Presumably I can claim relief for the period 1992 to 2002, but is there relief for the next period as my only owned property?
How is the CGT calculated?
Submitted: 1 year ago.
Category: Tax
Expert:  TonyTax replied 1 year ago.
Hi. Let me take a look at this and I'll get back to you in a bit.
Expert:  TonyTax replied 1 year ago.
Take a look at HS283 here for information on the main residence and CGT. Whether your gain of £93,000 will be fully tax free will depend on the facts and figures, ie how long you owned it, how long it was your main home, how long it was let for and the amount of the gain. A married couple can only have one main residence between them. Assuming that no election was made for one of the properties to be treated as your mian home wasn't made, the matter will be decided on the facts. You will get exemption for that part of the gain which is covered by your occupation of the property as your main home and for the gain for the last 18 months of ownership regardless. As the property has been let as well as having been your main home, you will qualify for letting relief. Take a look at example 9 in HS283 to see how main residence relief and letting relief work in combination. The property you inherited will be treated as your main home from 1992, notwithstanding the fact that you didn't have an equity interest in it until you inherited it. Take a look at CG64950, CG64953 and CG64955 for more information. I hope this helps but let me know if you have any further questions.

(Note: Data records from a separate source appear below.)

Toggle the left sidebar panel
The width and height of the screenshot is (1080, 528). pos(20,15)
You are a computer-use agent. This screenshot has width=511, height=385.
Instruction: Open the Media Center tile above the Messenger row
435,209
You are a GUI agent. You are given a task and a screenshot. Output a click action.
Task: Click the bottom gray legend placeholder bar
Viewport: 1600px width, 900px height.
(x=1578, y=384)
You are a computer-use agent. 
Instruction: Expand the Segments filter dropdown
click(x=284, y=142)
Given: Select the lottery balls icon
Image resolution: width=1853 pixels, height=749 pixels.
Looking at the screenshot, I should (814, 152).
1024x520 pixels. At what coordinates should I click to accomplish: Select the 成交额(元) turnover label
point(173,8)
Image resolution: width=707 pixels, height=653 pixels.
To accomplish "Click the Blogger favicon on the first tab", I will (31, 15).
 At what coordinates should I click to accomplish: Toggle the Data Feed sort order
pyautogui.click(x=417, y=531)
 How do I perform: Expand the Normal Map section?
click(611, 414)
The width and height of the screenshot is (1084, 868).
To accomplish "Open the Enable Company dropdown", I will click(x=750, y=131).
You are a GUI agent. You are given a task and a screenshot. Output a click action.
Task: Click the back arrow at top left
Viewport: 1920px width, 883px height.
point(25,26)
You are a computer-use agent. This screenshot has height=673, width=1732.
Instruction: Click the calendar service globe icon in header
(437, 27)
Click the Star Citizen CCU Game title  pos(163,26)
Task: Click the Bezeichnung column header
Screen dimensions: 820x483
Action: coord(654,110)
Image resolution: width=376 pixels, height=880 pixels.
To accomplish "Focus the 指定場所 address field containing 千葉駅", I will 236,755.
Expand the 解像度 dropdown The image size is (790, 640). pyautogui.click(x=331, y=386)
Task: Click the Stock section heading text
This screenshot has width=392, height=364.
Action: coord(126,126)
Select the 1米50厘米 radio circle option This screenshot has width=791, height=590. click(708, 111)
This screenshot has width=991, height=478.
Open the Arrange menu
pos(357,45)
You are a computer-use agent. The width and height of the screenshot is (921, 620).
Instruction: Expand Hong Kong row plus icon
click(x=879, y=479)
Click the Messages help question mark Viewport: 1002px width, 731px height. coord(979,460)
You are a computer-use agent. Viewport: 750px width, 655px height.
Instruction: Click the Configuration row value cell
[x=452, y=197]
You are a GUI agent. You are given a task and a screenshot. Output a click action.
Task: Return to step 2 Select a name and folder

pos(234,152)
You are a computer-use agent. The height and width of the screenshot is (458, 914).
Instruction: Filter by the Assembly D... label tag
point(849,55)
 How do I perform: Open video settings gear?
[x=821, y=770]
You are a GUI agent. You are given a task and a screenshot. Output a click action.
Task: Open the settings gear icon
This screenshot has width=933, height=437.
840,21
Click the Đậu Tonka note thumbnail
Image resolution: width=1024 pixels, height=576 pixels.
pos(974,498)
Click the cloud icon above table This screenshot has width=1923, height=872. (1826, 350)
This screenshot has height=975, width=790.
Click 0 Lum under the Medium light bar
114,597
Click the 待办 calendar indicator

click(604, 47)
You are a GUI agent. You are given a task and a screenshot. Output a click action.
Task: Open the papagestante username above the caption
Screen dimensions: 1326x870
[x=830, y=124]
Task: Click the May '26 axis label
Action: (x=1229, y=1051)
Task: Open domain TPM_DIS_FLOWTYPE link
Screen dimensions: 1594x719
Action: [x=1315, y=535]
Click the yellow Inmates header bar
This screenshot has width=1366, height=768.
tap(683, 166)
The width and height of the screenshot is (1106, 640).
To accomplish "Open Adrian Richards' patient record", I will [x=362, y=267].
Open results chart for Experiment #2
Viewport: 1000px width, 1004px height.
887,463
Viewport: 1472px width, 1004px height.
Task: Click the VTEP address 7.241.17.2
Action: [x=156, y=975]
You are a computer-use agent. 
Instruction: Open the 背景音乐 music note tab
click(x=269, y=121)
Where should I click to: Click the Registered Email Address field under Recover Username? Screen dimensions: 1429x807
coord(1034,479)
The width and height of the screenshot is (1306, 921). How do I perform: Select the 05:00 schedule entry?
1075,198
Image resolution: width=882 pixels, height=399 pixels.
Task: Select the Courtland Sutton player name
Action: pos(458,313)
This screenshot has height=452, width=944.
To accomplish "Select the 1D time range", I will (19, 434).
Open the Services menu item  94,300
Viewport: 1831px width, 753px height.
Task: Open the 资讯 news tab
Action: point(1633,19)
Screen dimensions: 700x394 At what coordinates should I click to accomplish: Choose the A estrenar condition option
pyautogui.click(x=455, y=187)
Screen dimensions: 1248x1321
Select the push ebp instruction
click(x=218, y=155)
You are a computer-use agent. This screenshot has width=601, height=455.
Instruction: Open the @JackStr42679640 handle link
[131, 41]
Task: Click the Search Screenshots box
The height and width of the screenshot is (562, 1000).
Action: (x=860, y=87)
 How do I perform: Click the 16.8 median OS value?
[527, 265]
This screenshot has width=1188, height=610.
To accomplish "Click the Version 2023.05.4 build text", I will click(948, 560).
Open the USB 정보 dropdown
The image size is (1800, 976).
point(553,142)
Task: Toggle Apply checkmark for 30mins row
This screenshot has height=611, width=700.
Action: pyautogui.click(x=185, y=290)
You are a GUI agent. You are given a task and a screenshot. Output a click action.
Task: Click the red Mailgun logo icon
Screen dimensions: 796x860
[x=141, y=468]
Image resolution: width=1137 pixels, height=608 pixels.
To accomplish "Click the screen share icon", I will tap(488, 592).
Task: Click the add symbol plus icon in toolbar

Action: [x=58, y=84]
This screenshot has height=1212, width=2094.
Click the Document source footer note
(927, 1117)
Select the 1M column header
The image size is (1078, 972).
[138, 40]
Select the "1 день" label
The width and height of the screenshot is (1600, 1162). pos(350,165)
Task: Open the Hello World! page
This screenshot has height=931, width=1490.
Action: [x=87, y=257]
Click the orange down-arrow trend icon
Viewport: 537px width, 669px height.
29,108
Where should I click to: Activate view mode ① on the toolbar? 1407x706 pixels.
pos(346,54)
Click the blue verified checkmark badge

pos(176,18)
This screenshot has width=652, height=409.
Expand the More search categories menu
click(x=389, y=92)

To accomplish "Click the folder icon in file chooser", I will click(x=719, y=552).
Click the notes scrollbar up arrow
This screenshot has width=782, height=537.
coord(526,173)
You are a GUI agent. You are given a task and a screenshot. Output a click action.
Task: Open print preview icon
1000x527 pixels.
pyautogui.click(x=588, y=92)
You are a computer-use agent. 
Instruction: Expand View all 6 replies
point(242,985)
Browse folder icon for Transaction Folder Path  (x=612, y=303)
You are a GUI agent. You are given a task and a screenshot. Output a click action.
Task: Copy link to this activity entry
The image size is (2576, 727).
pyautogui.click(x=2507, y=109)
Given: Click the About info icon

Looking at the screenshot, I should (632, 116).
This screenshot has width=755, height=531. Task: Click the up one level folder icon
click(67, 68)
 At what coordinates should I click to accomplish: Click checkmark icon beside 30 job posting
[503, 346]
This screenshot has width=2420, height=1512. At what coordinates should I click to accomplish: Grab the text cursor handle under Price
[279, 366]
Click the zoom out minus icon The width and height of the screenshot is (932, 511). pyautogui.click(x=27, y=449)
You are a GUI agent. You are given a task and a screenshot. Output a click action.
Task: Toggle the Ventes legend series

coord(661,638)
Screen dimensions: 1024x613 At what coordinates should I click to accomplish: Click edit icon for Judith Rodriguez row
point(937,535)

Expert:  TonyTax replied 1 year ago.
I've amended this slightly: Take a look at HS283 below for information on the main residence and CGT. https://www.gov.uk/government/publications/private-residence-relief-hs283-self-assessment-helpsheet/hs283-private-residence-relief Whether your gain of £93,000 will be fully tax free will depend on the facts and figures, ie how long you owned it, how long it was your main home, how long it was let for and the amount of the gain. A married couple can only have one main residence between them. Assuming that no election was made for one of the properties to be treated as your main home wasn't made, the matter will be decided on the facts. You will get exemption for that part of the gain which is covered by your occupation of the property as your main home and for the gain for the last 18 months of ownership regardless. As the property has been let as well as having been your main home, you will qualify for letting relief. Take a look at example 9 in HS283 to see how main residence relief and letting relief work in combination. The property you inherited will be treated as your main home from 2002, notwithstanding the fact that you didn't have an equity interest in it until you inherited it. Take a look at CG64950, CG64953 and CG64955 for more information. I hope this helps but let me know if you have any further questions.
TonyTax, Tax Consultant
Category: Tax
Satisfied Customers: 15838
Experience: Inc Tax, CGT, Corp Tax, IHT, VAT.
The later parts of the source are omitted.